Monsters U Librarian

So, I see an awful lot of movies in the theatre. When summer rolls around, I can usually be expected to have seen one new film a week – not as much as post-Thanksgiving, pre-New Years, when all the Oscar-bait films come out, but still more than the average moviegoer.  Sad films, happy films, funny films, weird films: as long as it doesn’t fall under the category “gratuitous slasher flick” I’m typically going to see it.  And if I love it/hate it, I’ll talk about it.  Forever.

This past weekend my husband and I went to see Monsters University, which fell under the umbrella of “liked it, didn’t love it, but had some great parts.”  For a sequel it was certainly strong, and it’s hard to go wrong with Nathan Fillion and Helen Mirren playing bad guys in the same movie.  The film is very much a creation story; we see Mike and Sully meet during their Freshman year at school, quickly become enemies, begin to work together, learn from each other, and then finally become friends and colleagues.  Monsters U, the school itself, is prestigious and honorable, and it has a typical division of clubs and cliques: jocks, hot chicks, emo kids, nerds, and weirdos.  They’re all pitted against each other during the school’s monster triathlon, the Scare Games, which consists of a series of trials to choose the best Scarers on campus.  One of the trials – called “Don’t Wake the Parent” – takes place in the university’s library.  Can you see where this is going?  I could, and it was glorious!

Monsters U Librarian2

Uh oh?

The “Parent” in the trial’s scenario is of course the curmudgeonly, be-speckled, old lady/squid-like librarian who hates noise and has a penchant for chucking ne’er-do-well students into the lake outside.  It’s over the top and silly and so much damn fun.  She’s everything a Freshman might expect from their university librarian, especially if the university in question is as old fashioned as Monsters U.  Look at all those books!  The wood paneling!  HER OUTFIT!  Of course the library is destroyed when the librarian  furiously lashes out, but you just know part of her enjoyed putting it back together again.  It’s gloriously over the top (really, could they have made her any uglier?) but I just can’t bring myself to roll my eyes.  Sometimes you just have to laugh.
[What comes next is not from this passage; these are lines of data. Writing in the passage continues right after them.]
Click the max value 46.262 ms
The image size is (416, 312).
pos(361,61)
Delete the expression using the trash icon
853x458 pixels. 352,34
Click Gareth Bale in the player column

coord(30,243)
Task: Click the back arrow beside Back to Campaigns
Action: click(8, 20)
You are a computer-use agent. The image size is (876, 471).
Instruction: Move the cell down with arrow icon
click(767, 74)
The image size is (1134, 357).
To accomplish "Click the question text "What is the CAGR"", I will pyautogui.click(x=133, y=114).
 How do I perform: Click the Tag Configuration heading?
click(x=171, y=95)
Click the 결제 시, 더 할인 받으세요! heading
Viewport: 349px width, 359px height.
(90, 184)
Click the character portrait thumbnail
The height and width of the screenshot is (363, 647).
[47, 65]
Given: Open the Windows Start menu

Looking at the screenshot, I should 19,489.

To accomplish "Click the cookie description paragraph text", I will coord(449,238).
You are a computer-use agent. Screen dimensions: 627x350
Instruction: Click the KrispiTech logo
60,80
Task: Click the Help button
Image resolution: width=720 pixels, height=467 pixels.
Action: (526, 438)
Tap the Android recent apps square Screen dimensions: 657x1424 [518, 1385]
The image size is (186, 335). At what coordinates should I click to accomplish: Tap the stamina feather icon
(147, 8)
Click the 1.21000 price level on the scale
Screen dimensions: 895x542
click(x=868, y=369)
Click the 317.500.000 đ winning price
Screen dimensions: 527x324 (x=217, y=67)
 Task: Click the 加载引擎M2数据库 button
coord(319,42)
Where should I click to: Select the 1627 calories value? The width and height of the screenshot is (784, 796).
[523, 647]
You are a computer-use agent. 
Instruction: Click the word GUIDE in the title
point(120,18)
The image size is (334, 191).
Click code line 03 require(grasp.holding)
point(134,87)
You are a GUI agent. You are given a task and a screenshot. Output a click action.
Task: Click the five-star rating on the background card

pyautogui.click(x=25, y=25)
Considering summer movies and surprisingly fun librarian cameos, did you know that last year had a similar set up?  The Spider-man reboot (The Amazing Spider-Man starring Andrew Garfield) included a scene in which the entire school was destroyed during an epic fight between Spidey and the Lizard.  The two crash through a wall – surprisingly easy to do in comic book movies – and on the other side? The school library, featuring none other than the legendary Stan Lee as the oblivious school librarian.  He’s rocking out to his old guy muzak and humming to himself as his library is destroyed behind him.  See the whole scene here:

Reel Librarians had a great write-up of this scene, as well as other Comic Relief librarians, but I think it’s worth mentioning that perhaps the reason our profession keeps showing up in these summer blockbuster films is because the profession is immediately recognizable as light, good fun.  We don’t need back story for why Monsters U librarian is so bent on shushing students – she’s a librarian!  We don’t need to know why bow tie-clad Stan Lee doesn’t notice his quaint little library falling to pieces around him – duh, he’s a librarian!  Like I’ve said before, sometimes you just have to laugh.

What do you think?  Have you seen Monsters University yet?  Looking forward to the next Spider-Man? Do you think summer 2014 will bring us another librarian cameo?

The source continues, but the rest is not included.